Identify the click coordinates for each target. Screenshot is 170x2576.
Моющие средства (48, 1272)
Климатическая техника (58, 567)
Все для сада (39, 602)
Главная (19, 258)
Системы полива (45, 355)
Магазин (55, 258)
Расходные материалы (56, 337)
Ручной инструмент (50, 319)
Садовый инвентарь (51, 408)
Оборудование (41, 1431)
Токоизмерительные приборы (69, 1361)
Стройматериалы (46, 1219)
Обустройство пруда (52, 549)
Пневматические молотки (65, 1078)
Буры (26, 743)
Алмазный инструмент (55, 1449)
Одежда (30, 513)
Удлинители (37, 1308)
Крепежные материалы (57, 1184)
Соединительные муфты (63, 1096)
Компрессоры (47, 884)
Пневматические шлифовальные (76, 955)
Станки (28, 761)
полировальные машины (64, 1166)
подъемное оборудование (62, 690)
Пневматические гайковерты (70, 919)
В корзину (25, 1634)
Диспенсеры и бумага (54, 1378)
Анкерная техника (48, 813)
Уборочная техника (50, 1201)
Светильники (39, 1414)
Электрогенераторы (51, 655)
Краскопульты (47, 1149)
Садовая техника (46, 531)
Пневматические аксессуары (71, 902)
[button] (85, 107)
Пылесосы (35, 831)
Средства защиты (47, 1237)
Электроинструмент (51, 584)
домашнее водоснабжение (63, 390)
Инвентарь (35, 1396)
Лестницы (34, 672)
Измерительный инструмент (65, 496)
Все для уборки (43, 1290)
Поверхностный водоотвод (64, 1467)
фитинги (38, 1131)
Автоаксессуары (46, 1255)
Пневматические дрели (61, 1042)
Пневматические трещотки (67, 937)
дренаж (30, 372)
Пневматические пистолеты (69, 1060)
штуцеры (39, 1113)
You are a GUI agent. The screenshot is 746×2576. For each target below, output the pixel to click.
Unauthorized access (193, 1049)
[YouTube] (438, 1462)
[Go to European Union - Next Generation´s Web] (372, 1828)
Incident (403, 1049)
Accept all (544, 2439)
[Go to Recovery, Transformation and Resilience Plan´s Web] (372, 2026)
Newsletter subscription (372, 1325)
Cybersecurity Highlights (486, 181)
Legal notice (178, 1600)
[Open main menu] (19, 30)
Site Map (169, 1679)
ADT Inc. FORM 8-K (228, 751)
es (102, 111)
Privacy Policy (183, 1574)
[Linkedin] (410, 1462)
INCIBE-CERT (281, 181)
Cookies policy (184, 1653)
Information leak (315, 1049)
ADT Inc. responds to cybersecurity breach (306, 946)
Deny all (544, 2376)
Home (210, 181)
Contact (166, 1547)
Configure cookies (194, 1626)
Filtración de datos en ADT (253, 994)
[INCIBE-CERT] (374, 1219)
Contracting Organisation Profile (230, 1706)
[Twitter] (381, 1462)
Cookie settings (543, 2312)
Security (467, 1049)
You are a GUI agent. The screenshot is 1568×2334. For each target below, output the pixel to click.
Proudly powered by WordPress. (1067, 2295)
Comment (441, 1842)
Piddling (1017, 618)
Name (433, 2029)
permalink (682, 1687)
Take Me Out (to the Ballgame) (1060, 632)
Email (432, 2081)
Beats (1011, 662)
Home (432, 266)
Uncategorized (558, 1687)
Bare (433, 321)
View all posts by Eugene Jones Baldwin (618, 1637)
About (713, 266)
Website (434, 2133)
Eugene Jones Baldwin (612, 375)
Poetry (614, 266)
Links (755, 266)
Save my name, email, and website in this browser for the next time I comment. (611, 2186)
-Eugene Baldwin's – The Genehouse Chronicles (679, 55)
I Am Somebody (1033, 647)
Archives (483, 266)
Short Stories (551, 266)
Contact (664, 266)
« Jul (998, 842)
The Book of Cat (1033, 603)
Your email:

##########

Once you find the line with "подъемное оборудование (62, 690)" in the entries above, output it and each line after it up to and including the line with "Filtración de datos en ADT (253, 994)", and nothing else.

Exercise solution
подъемное оборудование (62, 690)
Пневматические гайковерты (70, 919)
В корзину (25, 1634)
Диспенсеры и бумага (54, 1378)
Анкерная техника (48, 813)
Уборочная техника (50, 1201)
Светильники (39, 1414)
Электрогенераторы (51, 655)
Краскопульты (47, 1149)
Садовая техника (46, 531)
Пневматические аксессуары (71, 902)
[button] (85, 107)
Пылесосы (35, 831)
Средства защиты (47, 1237)
Электроинструмент (51, 584)
домашнее водоснабжение (63, 390)
Инвентарь (35, 1396)
Лестницы (34, 672)
Измерительный инструмент (65, 496)
Все для уборки (43, 1290)
Поверхностный водоотвод (64, 1467)
фитинги (38, 1131)
Автоаксессуары (46, 1255)
Пневматические дрели (61, 1042)
Пневматические трещотки (67, 937)
дренаж (30, 372)
Пневматические пистолеты (69, 1060)
штуцеры (39, 1113)
You are a GUI agent. The screenshot is 746×2576. For each target below, output the pixel to click.
Unauthorized access (193, 1049)
[YouTube] (438, 1462)
[Go to European Union - Next Generation´s Web] (372, 1828)
Incident (403, 1049)
Accept all (544, 2439)
[Go to Recovery, Transformation and Resilience Plan´s Web] (372, 2026)
Newsletter subscription (372, 1325)
Cybersecurity Highlights (486, 181)
Legal notice (178, 1600)
[Open main menu] (19, 30)
Site Map (169, 1679)
ADT Inc. FORM 8-K (228, 751)
es (102, 111)
Privacy Policy (183, 1574)
[Linkedin] (410, 1462)
INCIBE-CERT (281, 181)
Cookies policy (184, 1653)
Information leak (315, 1049)
ADT Inc. responds to cybersecurity breach (306, 946)
Deny all (544, 2376)
Home (210, 181)
Contact (166, 1547)
Configure cookies (194, 1626)
Filtración de datos en ADT (253, 994)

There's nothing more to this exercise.